Darüber hinaus tragen auch das Vorhandensein eines gut ausgebildeten Gesundheitspersonals, vor und nach der Schwangerschaft und Entbindung, sowie die Förderung der Selbstbestimmung von Frauen und Mädchen in Fragen der Reproduktionsgesundheit entscheidend dazu bei, sie zu ermächtigen und Menschenleben zu retten.

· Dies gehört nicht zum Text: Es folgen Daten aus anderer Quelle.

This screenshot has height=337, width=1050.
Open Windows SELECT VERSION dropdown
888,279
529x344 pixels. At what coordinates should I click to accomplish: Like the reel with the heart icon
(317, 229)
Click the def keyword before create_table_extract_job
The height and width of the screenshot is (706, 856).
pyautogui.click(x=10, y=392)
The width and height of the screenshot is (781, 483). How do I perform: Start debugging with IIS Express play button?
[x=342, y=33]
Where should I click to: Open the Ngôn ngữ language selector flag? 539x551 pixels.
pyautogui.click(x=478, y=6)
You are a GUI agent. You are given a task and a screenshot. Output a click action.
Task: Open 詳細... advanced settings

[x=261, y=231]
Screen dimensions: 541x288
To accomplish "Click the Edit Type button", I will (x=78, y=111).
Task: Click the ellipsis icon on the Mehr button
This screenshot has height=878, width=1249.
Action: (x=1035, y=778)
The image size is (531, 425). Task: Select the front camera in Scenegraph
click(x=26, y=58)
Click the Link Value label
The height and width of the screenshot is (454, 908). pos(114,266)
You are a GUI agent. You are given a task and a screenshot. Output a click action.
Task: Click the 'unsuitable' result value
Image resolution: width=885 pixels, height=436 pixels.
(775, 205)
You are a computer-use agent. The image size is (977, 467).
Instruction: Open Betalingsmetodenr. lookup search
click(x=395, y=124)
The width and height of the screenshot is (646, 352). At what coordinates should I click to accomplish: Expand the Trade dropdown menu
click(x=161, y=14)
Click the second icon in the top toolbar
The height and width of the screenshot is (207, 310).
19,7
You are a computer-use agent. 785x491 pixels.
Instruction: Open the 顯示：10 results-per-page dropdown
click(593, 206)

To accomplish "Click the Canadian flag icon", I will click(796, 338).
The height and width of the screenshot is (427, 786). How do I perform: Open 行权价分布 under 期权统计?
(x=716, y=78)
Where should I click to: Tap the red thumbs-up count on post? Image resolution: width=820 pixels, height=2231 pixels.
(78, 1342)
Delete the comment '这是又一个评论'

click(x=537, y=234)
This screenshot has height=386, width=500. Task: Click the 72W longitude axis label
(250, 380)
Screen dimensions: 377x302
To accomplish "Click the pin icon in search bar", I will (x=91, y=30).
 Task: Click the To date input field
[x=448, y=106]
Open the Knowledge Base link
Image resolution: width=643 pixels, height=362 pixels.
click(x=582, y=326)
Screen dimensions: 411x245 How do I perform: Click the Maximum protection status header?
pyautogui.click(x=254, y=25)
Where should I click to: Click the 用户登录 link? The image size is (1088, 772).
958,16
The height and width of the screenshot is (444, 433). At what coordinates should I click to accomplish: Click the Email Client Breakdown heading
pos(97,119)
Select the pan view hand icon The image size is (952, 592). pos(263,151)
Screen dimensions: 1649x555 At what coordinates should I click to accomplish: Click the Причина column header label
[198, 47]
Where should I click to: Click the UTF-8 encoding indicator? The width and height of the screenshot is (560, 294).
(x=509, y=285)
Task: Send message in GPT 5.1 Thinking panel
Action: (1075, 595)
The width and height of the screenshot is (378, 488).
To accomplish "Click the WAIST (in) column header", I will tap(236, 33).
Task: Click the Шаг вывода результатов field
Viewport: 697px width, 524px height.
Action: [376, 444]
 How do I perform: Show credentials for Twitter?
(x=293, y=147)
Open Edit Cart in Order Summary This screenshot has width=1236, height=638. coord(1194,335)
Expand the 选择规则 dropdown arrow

Müttergesundheit hat für WHO/Europa hohe Priorität
Die Verbesserung der Müttergesundheit gehört für WHO/Europa weiterhin zu den obersten Prioritäten. Gesundheit für alle ist nicht möglich, wenn nicht alle Patienten, einschließlich Mütter und Neugeborene, eine optimale und möglichst sichere Versorgung erhalten. Dabei sollte ein wesentlicher Schwerpunkt auf der Beseitigung von Benachteiligungen bei der Zugänglichkeit und Qualität der Versorgung von Müttern, aber auch auf der Gewährleistung einer allgemeinen Gesundheitsversorgung liegen. Die erfolgreiche Verwirklichung einer allgemeinen Gesundheitsversorgung ist ein Schlüssel zur Stärkung von Gesundheitssystemen.
WHO/Europa wird auch weiterhin auf eine Senkung der Müttersterblichkeitsraten hinarbeiten: durch Forschung, evidenzbasierte Leitlinien, globale Standards und fachliche Unterstützung für Länder bei der Ausarbeitung und Umsetzung wirksamer Konzepte und Programme.